▶ [CHALLENGE]: Reproduce verbatim the lines of the data from its beginning through the line containing "(1274, 998)", including both of these lines.

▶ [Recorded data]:
* * * * * * *

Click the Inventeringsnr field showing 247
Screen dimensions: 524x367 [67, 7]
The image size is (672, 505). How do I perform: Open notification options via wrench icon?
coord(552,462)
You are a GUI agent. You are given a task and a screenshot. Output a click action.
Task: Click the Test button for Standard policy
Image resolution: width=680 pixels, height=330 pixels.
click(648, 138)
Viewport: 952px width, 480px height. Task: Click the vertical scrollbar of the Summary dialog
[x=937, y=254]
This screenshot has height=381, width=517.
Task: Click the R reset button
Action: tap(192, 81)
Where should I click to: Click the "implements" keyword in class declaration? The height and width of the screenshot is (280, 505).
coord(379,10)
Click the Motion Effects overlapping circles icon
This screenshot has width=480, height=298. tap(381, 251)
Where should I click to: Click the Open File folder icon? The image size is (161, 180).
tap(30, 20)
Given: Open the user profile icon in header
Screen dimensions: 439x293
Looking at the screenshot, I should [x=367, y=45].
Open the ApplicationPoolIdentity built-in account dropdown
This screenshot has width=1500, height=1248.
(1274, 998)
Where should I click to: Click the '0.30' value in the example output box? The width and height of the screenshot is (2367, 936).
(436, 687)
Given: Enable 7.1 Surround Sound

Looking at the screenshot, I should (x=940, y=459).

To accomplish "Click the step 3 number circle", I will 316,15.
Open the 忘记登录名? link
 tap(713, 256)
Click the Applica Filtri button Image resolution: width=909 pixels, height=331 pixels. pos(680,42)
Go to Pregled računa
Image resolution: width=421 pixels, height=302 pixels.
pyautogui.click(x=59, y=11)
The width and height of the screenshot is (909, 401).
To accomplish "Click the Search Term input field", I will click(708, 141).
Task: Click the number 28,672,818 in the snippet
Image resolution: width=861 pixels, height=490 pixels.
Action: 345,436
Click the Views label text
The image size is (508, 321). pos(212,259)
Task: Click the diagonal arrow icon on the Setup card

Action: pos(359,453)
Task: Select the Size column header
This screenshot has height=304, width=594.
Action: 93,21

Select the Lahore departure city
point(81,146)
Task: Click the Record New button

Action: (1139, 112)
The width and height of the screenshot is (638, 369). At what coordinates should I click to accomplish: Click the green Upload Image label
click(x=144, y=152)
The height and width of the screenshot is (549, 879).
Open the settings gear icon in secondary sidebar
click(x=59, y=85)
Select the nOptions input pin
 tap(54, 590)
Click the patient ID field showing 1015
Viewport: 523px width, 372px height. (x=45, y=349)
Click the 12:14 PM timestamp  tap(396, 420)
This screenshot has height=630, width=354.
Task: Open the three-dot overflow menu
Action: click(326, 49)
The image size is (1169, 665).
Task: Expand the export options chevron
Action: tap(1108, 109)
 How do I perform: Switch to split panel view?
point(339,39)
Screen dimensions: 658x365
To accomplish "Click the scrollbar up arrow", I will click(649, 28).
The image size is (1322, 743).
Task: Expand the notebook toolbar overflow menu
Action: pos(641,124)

* * * * * * *

▶ [CORRECT RESULT]:
Click the Inventeringsnr field showing 247
Screen dimensions: 524x367 [67, 7]
The image size is (672, 505). How do I perform: Open notification options via wrench icon?
coord(552,462)
You are a GUI agent. You are given a task and a screenshot. Output a click action.
Task: Click the Test button for Standard policy
Image resolution: width=680 pixels, height=330 pixels.
click(648, 138)
Viewport: 952px width, 480px height. Task: Click the vertical scrollbar of the Summary dialog
[x=937, y=254]
This screenshot has height=381, width=517.
Task: Click the R reset button
Action: tap(192, 81)
Where should I click to: Click the "implements" keyword in class declaration? The height and width of the screenshot is (280, 505).
coord(379,10)
Click the Motion Effects overlapping circles icon
This screenshot has width=480, height=298. tap(381, 251)
Where should I click to: Click the Open File folder icon? The image size is (161, 180).
tap(30, 20)
Given: Open the user profile icon in header
Screen dimensions: 439x293
Looking at the screenshot, I should [x=367, y=45].
Open the ApplicationPoolIdentity built-in account dropdown
This screenshot has width=1500, height=1248.
(1274, 998)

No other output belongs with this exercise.